» STATED GOAL
Gather every line in the rows below that contains the string "pixels", and copy each one as it appears.

» THE RECORDS
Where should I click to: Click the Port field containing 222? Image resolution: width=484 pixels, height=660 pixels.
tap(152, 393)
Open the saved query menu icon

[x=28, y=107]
* * *
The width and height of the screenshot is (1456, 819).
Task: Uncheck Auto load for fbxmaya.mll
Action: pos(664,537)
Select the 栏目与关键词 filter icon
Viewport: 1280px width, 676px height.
---
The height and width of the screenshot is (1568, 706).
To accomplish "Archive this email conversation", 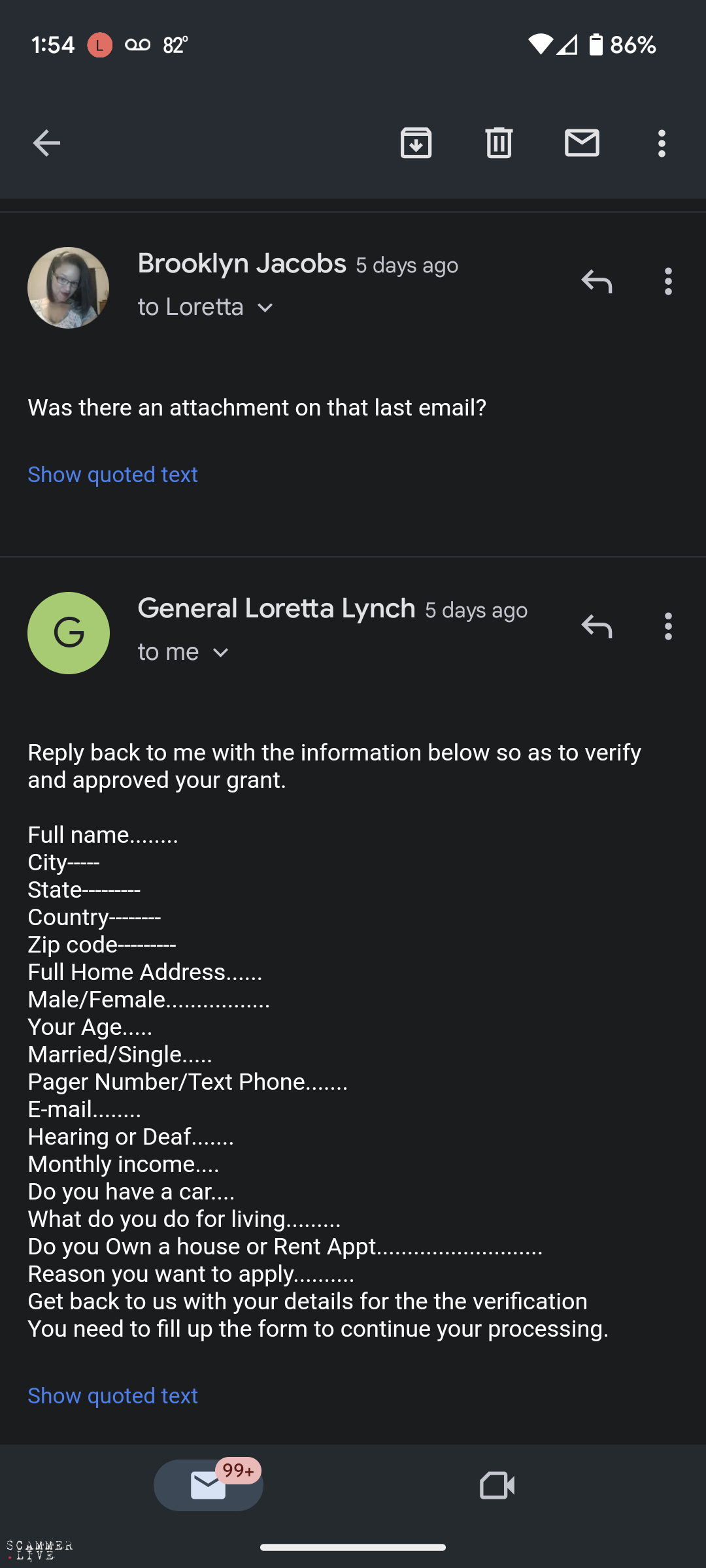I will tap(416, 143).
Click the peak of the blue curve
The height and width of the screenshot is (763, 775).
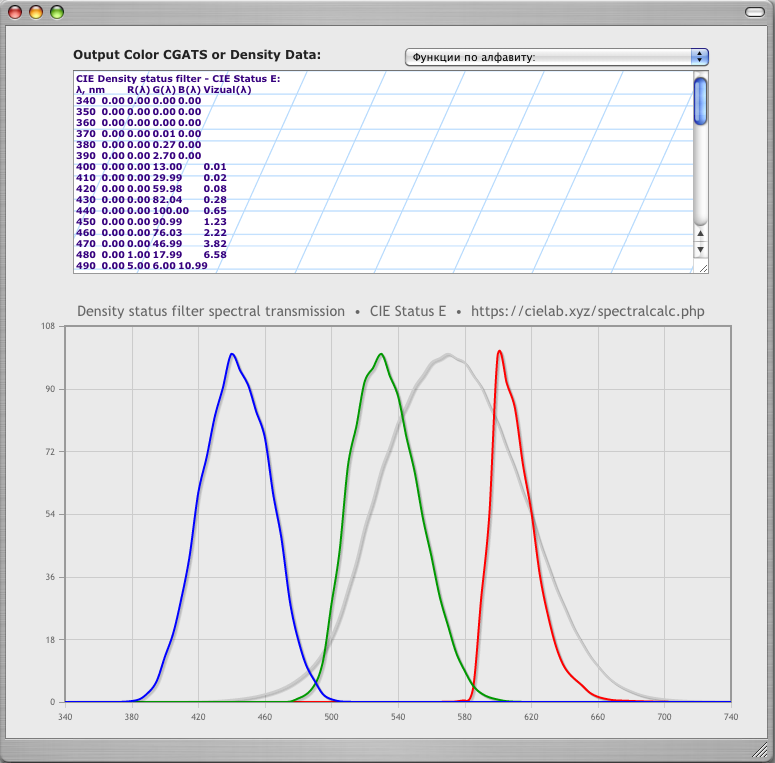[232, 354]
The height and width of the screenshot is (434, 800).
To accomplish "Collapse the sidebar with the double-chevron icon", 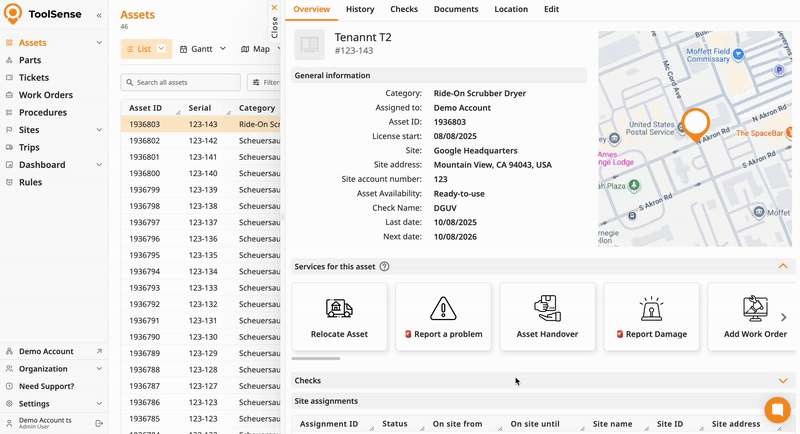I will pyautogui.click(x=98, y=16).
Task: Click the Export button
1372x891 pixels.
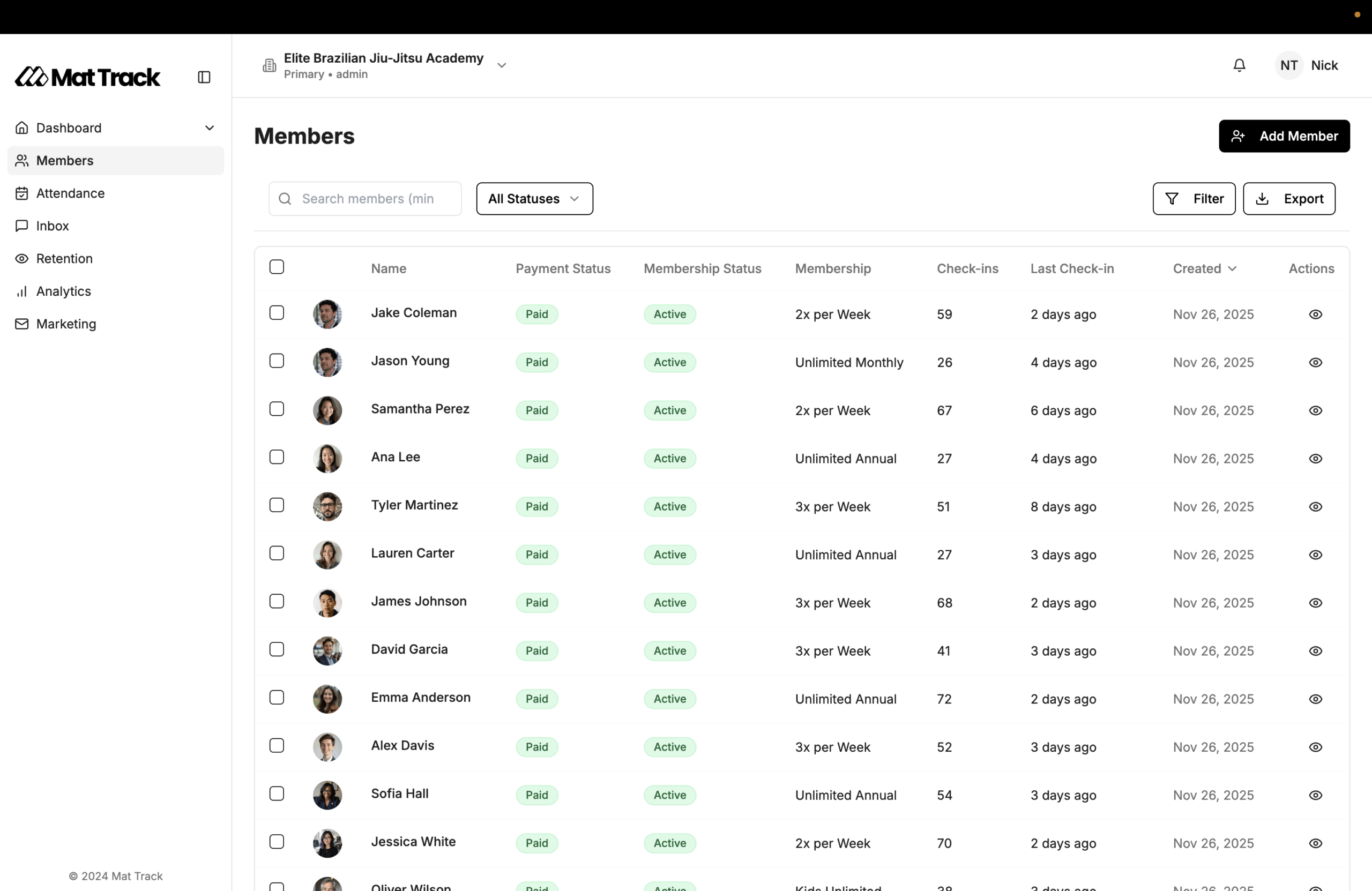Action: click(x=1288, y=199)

» ANSWER IN FULL
Where should I click to: Click the Port field containing 222? Image resolution: width=484 pixels, height=660 pixels.
1372x891 pixels.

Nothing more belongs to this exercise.